◆ 取り組む内容
下にあるガチョウのたまごの文章から、かぎかっこ「」で囲まれた発言を登場順にすべて書き出してください。

4個のたまごを無事に孵した
母ガチョウ(妹姫)に
抱卵を放棄された様子の
たまごナンバー5。

しかし母ガチョウが
たまごを温めるのを止めてから
24時間以内に抱卵を再開すれば
たまごには孵化の可能性があるらしい、と
祈る思いでたまごを巣に戻し24時間後。

(ここまでの経緯の詳細は
昨日の記事などをご覧ください)

妹姫、朝からずっと育児に追われ、
元気に庭を駆けまわり、
もうたまごどころではない様子。

夜の間は温めてくれていた
模様なんですけどね・・・

「妹姫のことは責められない。
今年のガチョウのヒナは4羽だ」

「ええ、当初の予想からすれば
驚きの躍進です。
5個目のたまごに関しては、
これは自然の摂理です」

外で遊ぶのに忙しい
ガチョウ夫婦とその4羽のヒナを尻目に
産屋に再び足を踏み入れた我々。

巣の真ん中に
ちょこんと鎮座したたまごを
夫(英国人)はそっと取り上げて
「ああ、もう完全に冷え切っていますね。
昨日聞こえたヒヨヒヨ声も
もうまったく聞こえませんね。残念です」

せめてこのたまごは
木の下にでも埋めてあげよう、
そう思って夫からたまごを受け取り、
なんの気なしに引っくり返してみると
「・・・なんじゃこりゃ」

◆ 元データ
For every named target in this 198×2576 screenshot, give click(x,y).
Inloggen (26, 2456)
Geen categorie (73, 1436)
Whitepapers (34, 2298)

◆ 回答
1. 妹姫のことは責められない。今年のガチョウのヒナは4羽だ
2. ええ、当初の予想からすれば驚きの躍進です。5個目のたまごに関しては、これは自然の摂理です
3. ああ、もう完全に冷え切っていますね。昨日聞こえたヒヨヒヨ声ももうまったく聞こえませんね。残念です
4. ・・・なんじゃこりゃ